Does Apple's Cloud Key Vault Answer the Key Escrow Question?
In a recent talk at Black Hat, Apple’s head of security engineering (Ivan Krstić) described many security mechanisms in iOS. One in particular stood out: Apple’s Cloud Key Vault, the way that Apple protects cryptographic keys stored in iCloud. A number of people have criticized Apple for this design, saying that they have effectively conceded the "Going Dark" encryption debate to the FBI. They didn’t, and what they did was done for very valid business reasons—but they’re taking a serious risk, one that could answer the Going Dark question in the other way: back-up copies of cryptographic keys are far too dangerous to leave lying around.
Going Dark, briefly, is the notion that law enforcement will be cut off from vital sources of evidence because of strong encryption. FBI directory James Comey, among others, has called for vendors to provide some alternate way for law enforcement—with a valid warrant—to bypass the encryption. On the other hand, most non-government cryptographers feel that any possible "exceptional access" mechanism is unreasonably dangerous.
The problem Apple wanted to solve is this. Suppose that you have some sort of iToy—an iPhone, an iPad, etc.— or Mac. These systems allow you to back up your keychain to Apple’s iCloud service, where they’re protected by your AppleID (an email address) and password. If you buy a new device from Apple, your keychain can be downloaded to it once you log on to iCloud. (Note: uploading keys to iCloud is optional and disabled by default, though you are prompted about enabling it during device setup.)
That’s a fine notion, and very consumer-friendly: people want to be able to back up their devices securely (remember that iToys themselves are strongly encrypted), and recover their information if their device is lost or stolen. The trick is doing this securely, and in particular guarding against brute force attacks on the PIN or password. To do this, iOS uses a "Secure Enclave"—a special co-processor that rate-limits guesses and (by default) erases the phone after too many incorrect guesses. (The details are complex; see Krstić’s talk for details.) The problem is this: how do you ensure that level of protection for keys that are stored remotely, when the attacker can just hack into or subpoena an iCloud server and guess away. Apple’s solution to this problem is even more complex (again, see Krstić’s talk), but fundamentally, Apple relies on a Hardware Security Module (HSM) to protect these keys against guessing attacks. It’s supposed to be impossible to hack HSMs, and while they do have master keys that are written to smartcards, Apple solved this problem very simply: they ran the smartcards through a blender…

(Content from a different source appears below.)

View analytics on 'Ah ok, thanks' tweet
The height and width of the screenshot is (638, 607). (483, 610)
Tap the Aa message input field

So: it would seem that this solves the Going Dark problem. Instead of destroying these smart cards, suppose that Apple stored one copy in Tim Cook’s safe and another in James Comey’s. Problem solved, right? Not so fast.

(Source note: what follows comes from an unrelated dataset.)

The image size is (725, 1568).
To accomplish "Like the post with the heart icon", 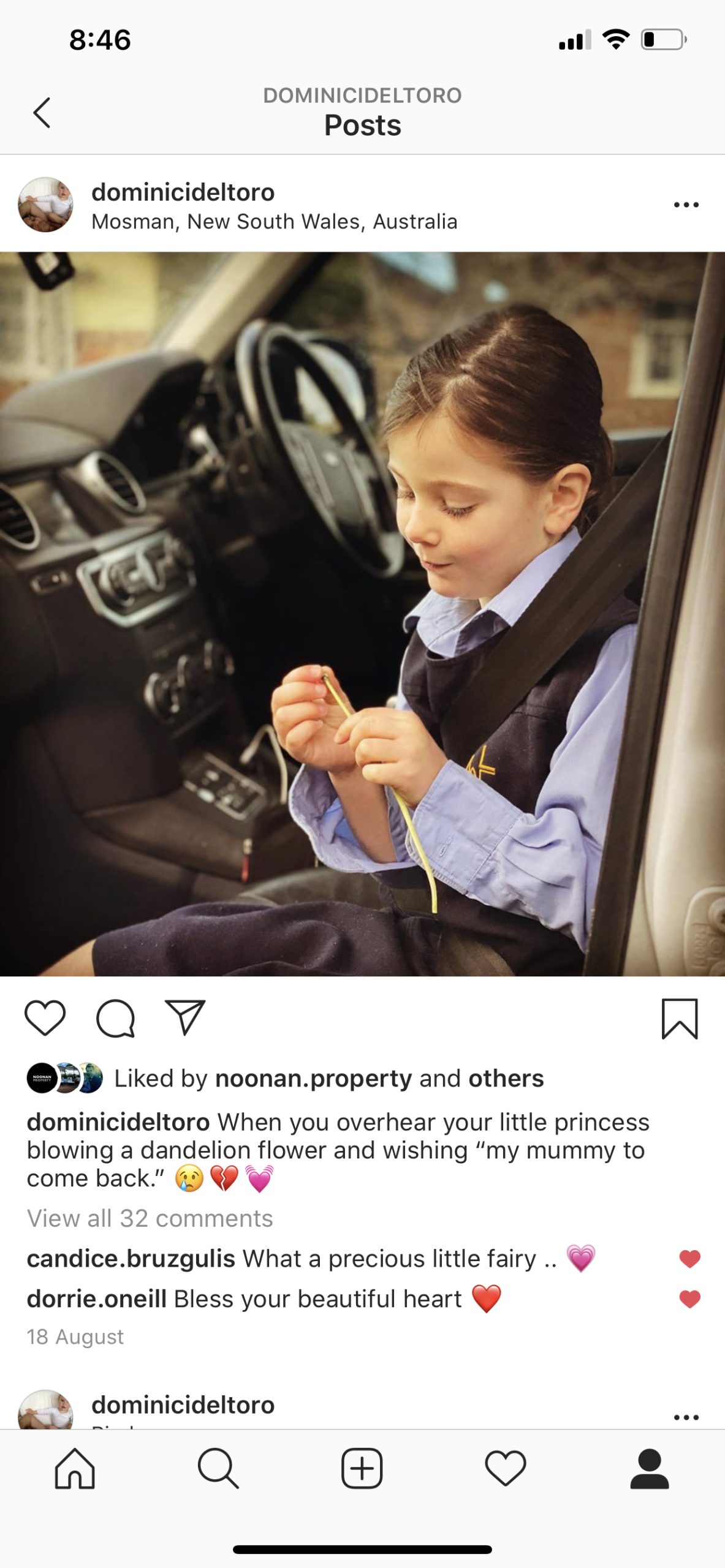I will click(45, 1018).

Unfortunately, solving Going Dark can’t be done with a simple piece of code in one place. It’s many different problems, each of which needs its own secure solution; furthermore, the entire system—the set of all of these solutions, and the processes they rely on—has to be secure, as well as the code and processes for combining them.
The first part is the cryptographic protocols and code to implement the key upload functions. As I mentioned, these mechanisms are exceedingly complex. Although I do not know of any flaws in either the protocols or the code, I won’t be even slightly surprised by bugs in either or both. This stuff is really hard to get right.

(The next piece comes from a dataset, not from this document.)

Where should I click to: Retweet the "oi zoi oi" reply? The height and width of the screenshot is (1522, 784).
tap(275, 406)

The next step is protecting the master keys. Apple’s solution—a blender—is simple and elegant, and probably reliable. If we want some sort of exceptional access, though, we can’t do that: these smartcards have to exist. Not only must they be protected when not in use, they must be protected when in use: who can get them, what can be decrypted, how the requests are authenticated, what to do about requests from other countries, and more. This isn’t easy, either; it only seems that way from 30,000 feet. Apple got out of that game by destroying the cards, but if you want exceptional access that doesn’t work.
There’s another risk, though, one that Apple still runs: are the HSMs really secure? The entire scheme rests on the assumption that they are, but is that true? We don’t know, but research suggests that they may not be. HSMs are, after all, computers, and their code and the APIs to them are very hard to get right. If there is a flaw, Apple may never know, but vital secrets will be stolen.
Was Apple wrong, then, to build such an elaborate system? Clearly, no lesser design would have met their requirements: being able to recover old backups with just a password as the only authentication mechanism, while keeping a strict limit on password-guessing. But are those requirements correct? Here’s where life gets really tricky. Apple is a consumer device company; their prime goal is to make the customers happy—and customers get really unhappy when they lose their data. There are more secure designs possible, if you give up this remote recovery requirement, but those are more appropriate for defense gear, for situations where it’s better to lose the data than to let it be compromised by the enemy. Apple’s real problem is that they’re trying to satisfy consumer needs while still defending against nation-state adversaries. I hope they’ve gotten it right—but I won’t be even slightly surprised if they haven’t.